Canada's Anglicans delay action on blessing rituals till 2007 but might affirm gay relationships

Anglican Church of Canada delegates voted Wednesday night to delay action for three years on whether to authorize dioceses to provide blessing ceremonies for same-sex couples.

But in a surprise move, liberal delegates asked the church to "affirm the integrity and sanctity of committed adult same sex relationships" whether or not formal blessing rituals occur.

Action on that measure was delayed until Thursday. But voting on the procedural motion indicated that it could pass, a result that will possibly spark a controversy.

World Anglicanism is already severely split over homosexuality, particularly the consecration of an openly gay bishop by the Episcopal Church in the United States.

Whatever the meeting decides, it seemed unlikely to prevent future blessing rituals in the New Westminster (Vancouver area) diocese, which went ahead on its own two years ago. But the decision might prevent other dioceses from doing the same.

The delay on formal blessing rituals was designed to defuse tension, at least temporarily. The proposal originally put on the floor would have allowed a "local option," under which each diocese would have been authorized to decide whether to provide rituals.

Hours before the debate began, the authors of the local option proposal withdrew it in favor of a substitute that was approved. It calls for a two-year study of whether same-sex rituals are "a matter of doctrine" and delay of decision until the next national legislative meeting in 2007.

That motion was approved by 142 to 118 among clergy and lay delegates, and 22 to 12 among bishops.

During debate, delegates had expressed concern about the impact that a green light for local blessing ceremonies would have on the Canadian church -- and internationally in the 77 million-member Anglican Communion of which it's a part.

If the 2007 meeting decides the same-sex blessing issue is a matter of doctrine, or central church teaching, but still wants to allow such unions, that would require amendment of church law at two consecutive meetings -- further delaying any approval until at least 2010.

The original motion, and the rewrite calling for delay, were both the work of Robert Falby, lay lawyer for the Toronto Diocese, and Bishop Fred Hiltz of Halifax, Nova Scotia.

"The unity of the church requires deferral," Falby told delegates.

But his own bishop, Terence Finlay, then protested that any delay would cast gay and lesbian parishioners "in a wilderness of secrecy and hypocrisy.
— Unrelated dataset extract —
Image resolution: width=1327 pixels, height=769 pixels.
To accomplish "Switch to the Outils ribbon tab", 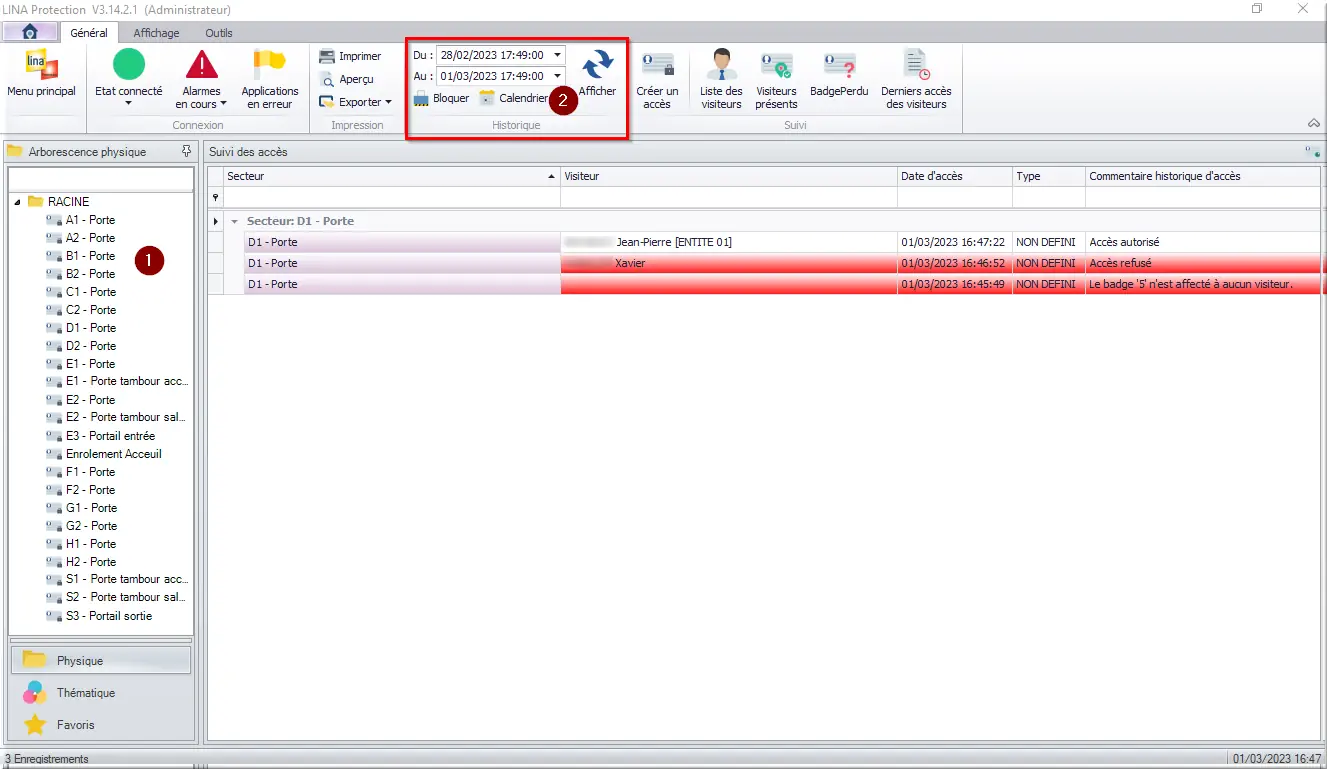I will click(x=218, y=33).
I can't ask them to wait any longer."

Earlier in the day, Montreal's liberal Archbishop Andrew Hutchison, who will be installed as new national leader of the denomination Friday, signaled his support for delay during a surprise visit to a rally by Anglican Essentials, a coalition of those opposing church approval for same-sex behavior.

"It's going to need time yet before the mind of the church and the mind of Christ become evident," Hutchison told the conservatives. Reaching out to church members to his right, Hutchison also said that as leader, or primate, his responsibility is to "hold together this family."

Anglican Essentials had commissioned a lawyers' report contending that because same-sex marriage involves doctrine, the local option plan violated church law.

The conservative runner-up to Hutchison in Monday's primate election, Bishop Ronald Ferris of Sault Ste. Marie, Ontario, said delegates were "backing away from the brink" on blessing rituals.

The local option idea had been endorsed by a council of national church leaders for submission here.

Ferris and other conservatives said the Canadians' caution was influenced by the nasty split on the gay issue in the U.S. Episcopal Church.

Another factor, they said, was a warning last weekend from the London-based secretary of a special commission seeking a way to hold world Anglicanism together despite the split over gay-related issues. Canon Gregory Cameron told delegates a go-ahead here would make the commission's work "horribly complicated."

"The implications of your decision for the unity of the Anglican Communion, perhaps even its very survival in its current form, are just about as serious as it could get," Cameron said.

Bishop William Anderson of Prince Rupert, British Columbia, said another reason to wait was that the nation's bishops have been unable to agree on a "safety net" plan for visiting bishops to lead parishes that would disagree with liberal dioceses' policy.